​Die Krise des ​VfB Stuttgart hat einen neuen Zenit erreicht: Am Samstagabend hat es die Truppe von Cheftrainer Markus Weinzierl geschafft, vom direkten Konkurrenten um den Klassenerhalt FC Augsburg sechs (!) Buden zu kassieren. Aufseiten der Schwaben war man kein einziges Mal vor dem gegnerischen Gehäuse erfolgreich. Sechs zu Null für die Gastgeber, so lautet das Ergebnis. 


Jetzt können sich sogar der 1. FC Nürnberg und Hannover 96 Hoffnungen auf die Rettung machen. Denn für den VfB war es die sechste Partie ohne einen Sieg. Viele fordern nun sogar den Rücktritt von Weinzierl, der wenige Tage davor mit einem Ausraster gegenüber den Medien andeutete, dass bei ihm die Nerven komplett blank liegen. 
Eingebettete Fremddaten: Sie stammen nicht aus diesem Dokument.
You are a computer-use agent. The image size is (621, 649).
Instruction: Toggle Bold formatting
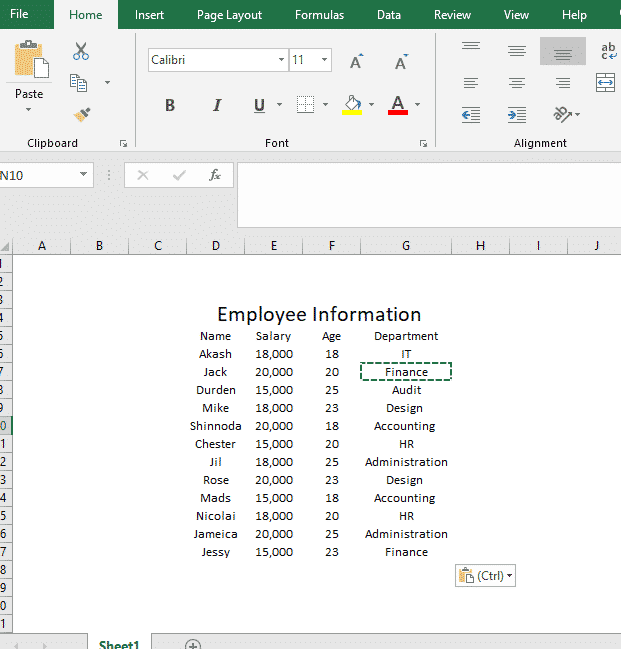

Umso mehr freut man sich in Augsburg über den nächsten Erfolg unter dem neuen Trainer Martin Schmidt. Man hat es tatsächlich geschafft, ohne Alfred Finnbogason den 3:1-Sieg aus der Vorwoche gegen CL-Aspirant Eintracht Frankfurt noch mal zu überbieten. 


Philipp Max und der erst 21-jährige Marco Richter markierten einen Doppelpack, Andre Hahn und Rani Khedira waren ebenfalls vor dem gegnerischen Tor erfolgreich. Mit dem Abstieg wird Augsburg in dieser Saison wohl nicht mehr viel zu tun haben.